The spaceranger count
pipeline outputs several CSV files and dendrogram plots which contain automated LDA-based spot deconvolution results for many values of K topics. The algorithm starts by performing LDA with an initial K = N graph-based clusters + 2 to model the Visium spot data as a mixture of K topics (inferred cell types). It then hierarchically clusters topics and collapses branches for decrementing K until K =2. See the algorithms page for more details.
The results are organized in the deconvolution folder as follows.
File Name | Description |
---|---|
deconvolution/dendrogram_k.png | Dendrogram showing how topics are hierarchically clustered and collapsed down to K = 2 |
deconvolution/dendrogram_k_distances.png | Dendrogram showing how topics are hierarchically clustered by distance between topics |
deconvolution/deconvolution_k/ | Folders containing deconvolution results for every K |
deconvolution/deconvolution_k/deconvolution_topic_features_k.csv | Contains pseudocount and log2 fold change of features in each topic for annotating topics with cell type |
deconvolution/deconvolution_k/deconvolution_spots_k.csv | Contains the estimated proportions of each topic within every spot |
For a dataset with 10 graph-based clusters (largest K = 12), the deconvolution_topic_features_k12.csv
is a table of topics and features that shows the relevance of every feature to each topic. It can be used for annotating topics to their biological cell type.

=== Dataset records ===
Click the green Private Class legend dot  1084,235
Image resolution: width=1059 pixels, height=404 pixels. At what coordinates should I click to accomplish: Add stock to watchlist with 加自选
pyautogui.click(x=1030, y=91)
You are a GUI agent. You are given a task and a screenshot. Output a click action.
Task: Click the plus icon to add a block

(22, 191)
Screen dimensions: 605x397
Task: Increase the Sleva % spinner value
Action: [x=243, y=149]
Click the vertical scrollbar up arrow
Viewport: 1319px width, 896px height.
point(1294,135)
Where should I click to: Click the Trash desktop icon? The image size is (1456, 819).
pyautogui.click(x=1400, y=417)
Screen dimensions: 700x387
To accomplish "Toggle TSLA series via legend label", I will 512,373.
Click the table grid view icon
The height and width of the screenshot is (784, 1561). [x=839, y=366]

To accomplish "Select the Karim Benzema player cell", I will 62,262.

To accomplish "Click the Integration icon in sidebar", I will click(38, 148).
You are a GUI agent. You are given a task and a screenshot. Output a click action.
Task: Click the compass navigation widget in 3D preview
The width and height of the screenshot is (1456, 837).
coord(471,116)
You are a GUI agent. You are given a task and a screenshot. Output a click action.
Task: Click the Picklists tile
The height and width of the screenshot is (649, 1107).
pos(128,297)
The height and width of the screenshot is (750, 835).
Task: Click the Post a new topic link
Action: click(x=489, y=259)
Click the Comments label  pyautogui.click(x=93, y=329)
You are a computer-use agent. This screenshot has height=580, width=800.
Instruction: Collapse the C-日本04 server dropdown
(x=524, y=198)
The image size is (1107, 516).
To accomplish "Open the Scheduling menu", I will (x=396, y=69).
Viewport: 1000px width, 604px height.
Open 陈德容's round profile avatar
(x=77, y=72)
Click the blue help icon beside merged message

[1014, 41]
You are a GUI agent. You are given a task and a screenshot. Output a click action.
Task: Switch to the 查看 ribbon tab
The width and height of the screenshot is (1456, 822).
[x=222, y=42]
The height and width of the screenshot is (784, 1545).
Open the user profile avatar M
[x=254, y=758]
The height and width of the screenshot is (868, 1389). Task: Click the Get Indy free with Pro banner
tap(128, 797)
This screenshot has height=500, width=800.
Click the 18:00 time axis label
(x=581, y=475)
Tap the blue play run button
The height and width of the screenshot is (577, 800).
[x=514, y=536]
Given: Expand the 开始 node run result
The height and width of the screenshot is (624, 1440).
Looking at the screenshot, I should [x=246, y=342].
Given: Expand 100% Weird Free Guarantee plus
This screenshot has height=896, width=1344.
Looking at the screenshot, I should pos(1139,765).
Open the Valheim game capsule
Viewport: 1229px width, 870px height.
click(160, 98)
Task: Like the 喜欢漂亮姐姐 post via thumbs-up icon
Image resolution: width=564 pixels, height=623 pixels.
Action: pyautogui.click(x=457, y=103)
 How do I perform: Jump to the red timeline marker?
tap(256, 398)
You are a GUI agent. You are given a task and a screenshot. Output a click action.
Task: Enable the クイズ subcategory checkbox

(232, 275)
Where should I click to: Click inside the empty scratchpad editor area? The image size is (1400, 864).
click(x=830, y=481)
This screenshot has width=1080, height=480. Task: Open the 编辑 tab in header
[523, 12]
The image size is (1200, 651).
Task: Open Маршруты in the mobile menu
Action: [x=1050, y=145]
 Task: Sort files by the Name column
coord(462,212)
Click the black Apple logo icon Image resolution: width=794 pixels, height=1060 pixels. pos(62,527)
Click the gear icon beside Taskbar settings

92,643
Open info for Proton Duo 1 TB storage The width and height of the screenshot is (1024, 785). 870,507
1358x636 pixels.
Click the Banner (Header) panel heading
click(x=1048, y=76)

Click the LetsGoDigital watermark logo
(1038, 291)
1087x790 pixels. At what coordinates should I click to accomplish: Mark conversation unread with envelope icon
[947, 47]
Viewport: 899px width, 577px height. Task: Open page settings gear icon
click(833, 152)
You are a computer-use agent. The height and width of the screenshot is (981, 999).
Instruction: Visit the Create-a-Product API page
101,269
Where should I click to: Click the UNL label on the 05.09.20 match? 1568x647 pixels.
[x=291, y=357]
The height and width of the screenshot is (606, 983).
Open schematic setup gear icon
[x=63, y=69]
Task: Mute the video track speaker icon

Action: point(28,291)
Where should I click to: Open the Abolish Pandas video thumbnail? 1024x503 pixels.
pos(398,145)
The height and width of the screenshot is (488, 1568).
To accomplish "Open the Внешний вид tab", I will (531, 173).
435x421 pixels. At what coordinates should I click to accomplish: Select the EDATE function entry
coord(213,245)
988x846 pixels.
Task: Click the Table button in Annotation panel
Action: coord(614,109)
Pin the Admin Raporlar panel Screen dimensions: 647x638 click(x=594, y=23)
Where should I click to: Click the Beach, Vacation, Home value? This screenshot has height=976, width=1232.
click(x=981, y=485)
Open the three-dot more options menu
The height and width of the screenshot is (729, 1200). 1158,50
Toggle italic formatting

=== To do ===
Continue the text on Space Ranger deconvolution outputs from where it stops. None of the data is needed.

=== Result ===
The column headers are: Feature ID, Feature Name, Feature count topic 1, Feature log2 fold change topic 1, Feature count topic 2, Feature log2 fold change topic 2, …
The feature count for each topic is a pseudocount of the number of UMIs assigned to each topic after LDA over the entire tissue. The log2 fold change calculates the increase of the feature in that topic relative to all other topics and quantifies the relevance of the gene to a topic.
The deconvolution_topic_features CSV for smaller K’s have topics named to indicate which topics were collapsed together. For example topic 1to2
is a topic that combines topic 1 and topic 2 together from the highest level of K.
The deconvolution_spots_k12.csv
is a table of topics and spot barcodes that show the proportion of topics found in each spot under tissue. The sum of topic proportions for each spot is always equal to 1.
The column headers are: Barcode, Topic 1, Topic 2, …
The deconvolution_spots CSV for smaller K values have topics named to indicate which topics were collapsed together. For example topic 1to2
is a topic that combines topic 1 and topic 2 together from the highest level of K.
The dendrogram_k12.png
shows the order of branching. X axis has the topics for largest initial K and the Y axis shows where the branches are cut for every level of K. For example, at K = 10, Topics 1 and 2 are collapsed to Topic 1to2 and Topics 5 and 6 are collapsed to Topic 5to6.
The dendrogram_k12_distances.png
uses height to convey similarity of topics in addition to the order of branching. For example, in this plot it is apparent that topics 10, 11, and 12 are almost equally similar to each other even though from the other dendrogram it may seem like topics 11 and 12 are much more similar to each other than to topic 10.